Thank you for the quick reply. You are correct that hot_standby_feedback is indeed on. I'm trying to find out why at the moment because we are not using the replication for any queries that would need that turned on. I was just made aware of that after posting my question, and I am looking to get permission to turn it off. I have access to the primary and the streaming replication, but I do not have access to the replication being done by this "Attunity" product. Our parent company is managing that.
-[ RECORD 1 ]-+------------------------------
pid | 63111452
backend_xmin | 661716178
backend_start | 2022-01-04 15:52:42.269666-05
backend_type | client backend
-[ RECORD 2 ]-+------------------------------
pid | 46400004
backend_xmin |
backend_start | 2022-01-04 11:10:28.939006-05
backend_type | startup
-[ RECORD 3 ]-+------------------------------
pid | 46270090
backend_xmin |
backend_start | 2022-01-04 11:10:28.979557-05
backend_type | background writer
-[ RECORD 4 ]-+------------------------------
pid | 918684
backend_xmin |
backend_start | 2022-01-04 11:10:28.978996-05
backend_type | checkpointer
-[ RECORD 5 ]-+------------------------------
pid | 34079622
backend_xmin |
backend_start | 2022-01-04 11:10:29.172959-05
backend_type | walreceiver
The AUTOVACUUM appears to have stopped working sometime around NOV 22. If I look on the replication server I have access to, one of the pg_stat_activity entries are older than today. Based on that, I suspect that the culprit long running transaction may be on the corporate replicated database that I do not have direct access to.
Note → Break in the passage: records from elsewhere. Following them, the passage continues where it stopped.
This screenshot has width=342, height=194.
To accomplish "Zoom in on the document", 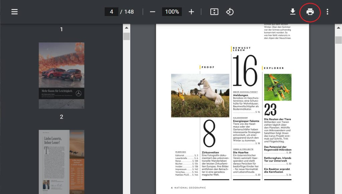I will pyautogui.click(x=191, y=11).
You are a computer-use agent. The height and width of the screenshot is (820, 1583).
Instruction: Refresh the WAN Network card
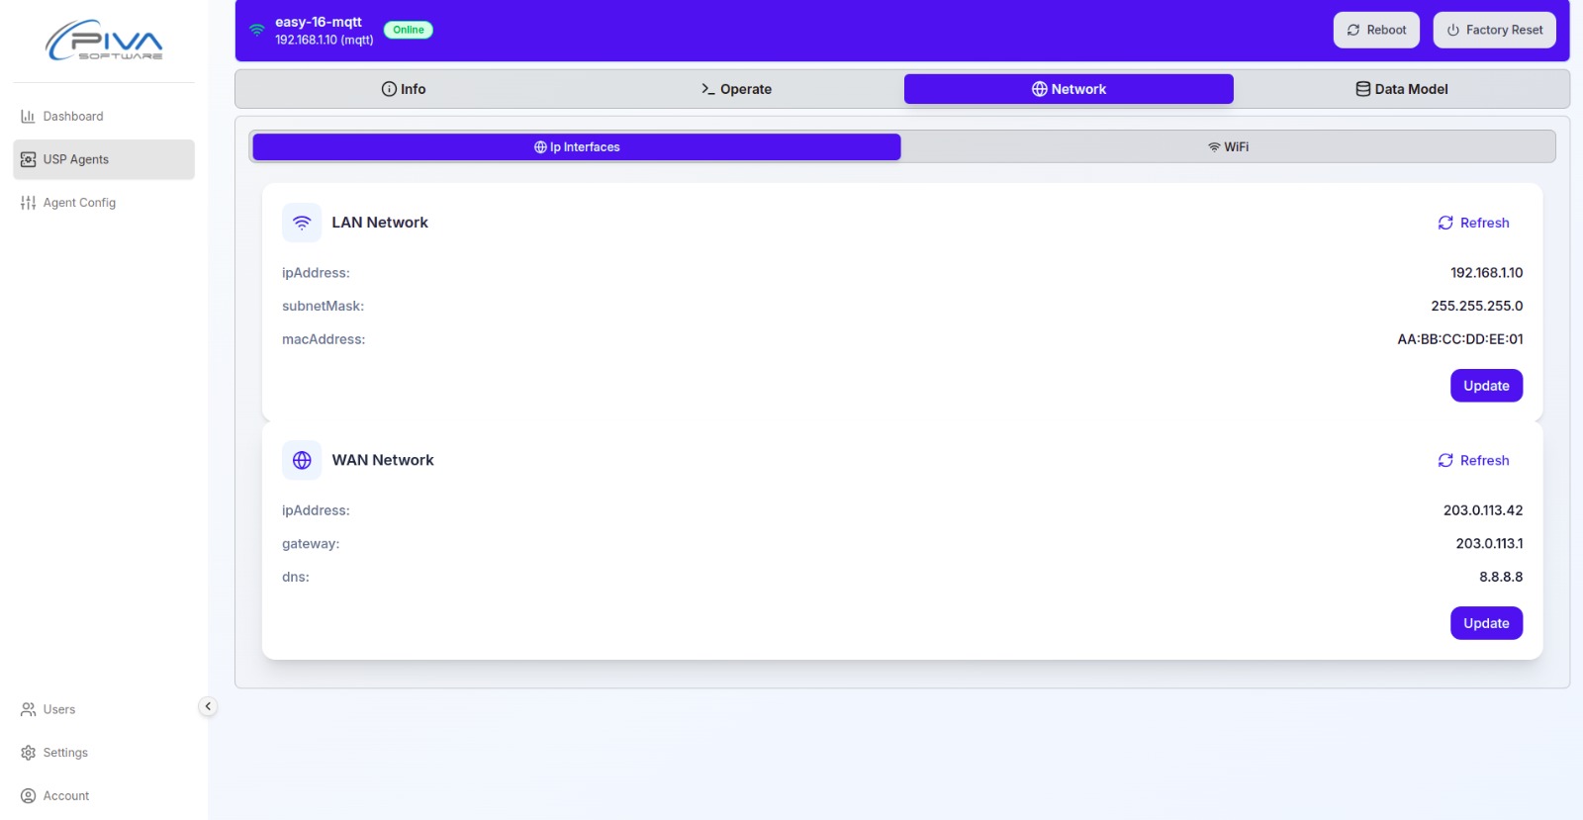click(x=1473, y=460)
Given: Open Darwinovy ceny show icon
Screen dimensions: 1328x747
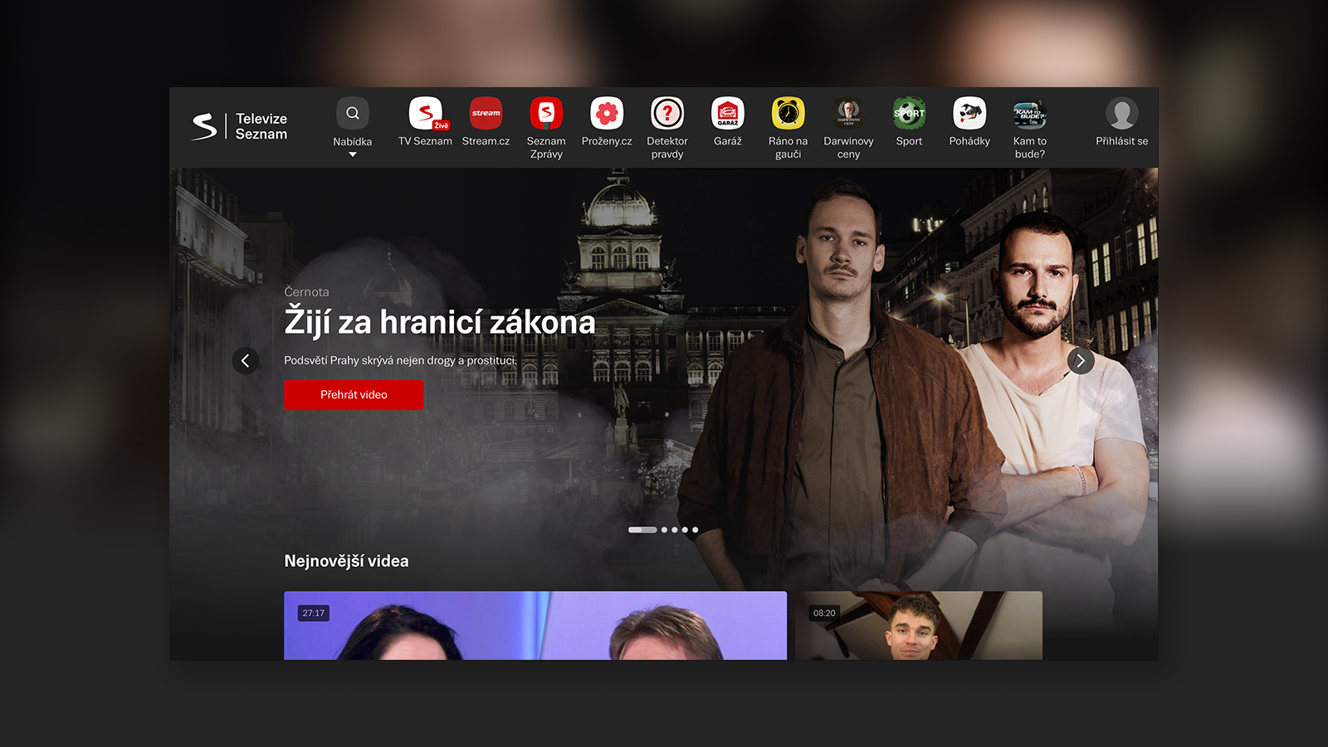Looking at the screenshot, I should click(x=848, y=114).
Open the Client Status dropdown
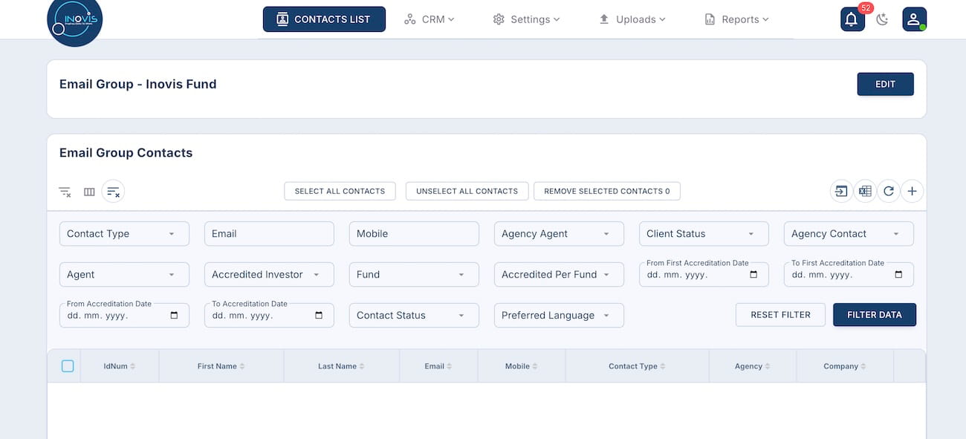This screenshot has height=439, width=966. [703, 234]
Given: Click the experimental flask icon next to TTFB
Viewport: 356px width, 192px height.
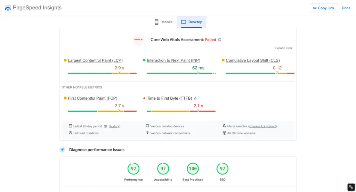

select pid, backend_xmin, backend_start, backend_type from pg_stat_activity;
-[ RECORD 1 ]-+------------------------------
pid | 63111452
backend_xmin | 661716178
backend_start | 2022-01-04 15:52:42.269666-05
backend_type | client backend
-[ RECORD 2 ]-+------------------------------
pid | 46400004
backend_xmin |
backend_start | 2022-01-04 11:10:28.939006-05
backend_type | startup
-[ RECORD 3 ]-+------------------------------
pid | 46270090
backend_xmin |
backend_start | 2022-01-04 11:10:28.979557-05
backend_type | background writer
-[ RECORD 4 ]-+------------------------------
pid | 918684
backend_xmin |
backend_start | 2022-01-04 11:10:28.978996-05
backend_type | checkpointer
-[ RECORD 5 ]-+------------------------------
pid | 34079622
backend_xmin |
backend_start | 2022-01-04 11:10:29.172959-05
backend_type | walreceiver
Thanks again. At least it helped me figure out where I should be looking.
Steve Nixon
On Tue, 4 Jan 2022 at 15:17, Sergei Kornilov <sk@xxxxxxxx> wrote:
Hello
This is exactly the reason why you need to track the age of the oldest transaction on the primary itself and on every replica that has hot_standby_feedback = on. By default hot_standby_feedback is disabled.
> Is there anything I can do short of shutting down and restarting the primary (production system) that would allow the backend_xmin to move forward?
You need to investigate this replica. Not a primary database. What transactions are in progress? Is it reasonable? Is hot_standby_feedback really needed here and is it reasonable to pay for its impact across the entire cluster?
In my practice, hot_standby_feedback = on is only needed on replicas intended for fast OLTP queries. And where any long requests are prohibited.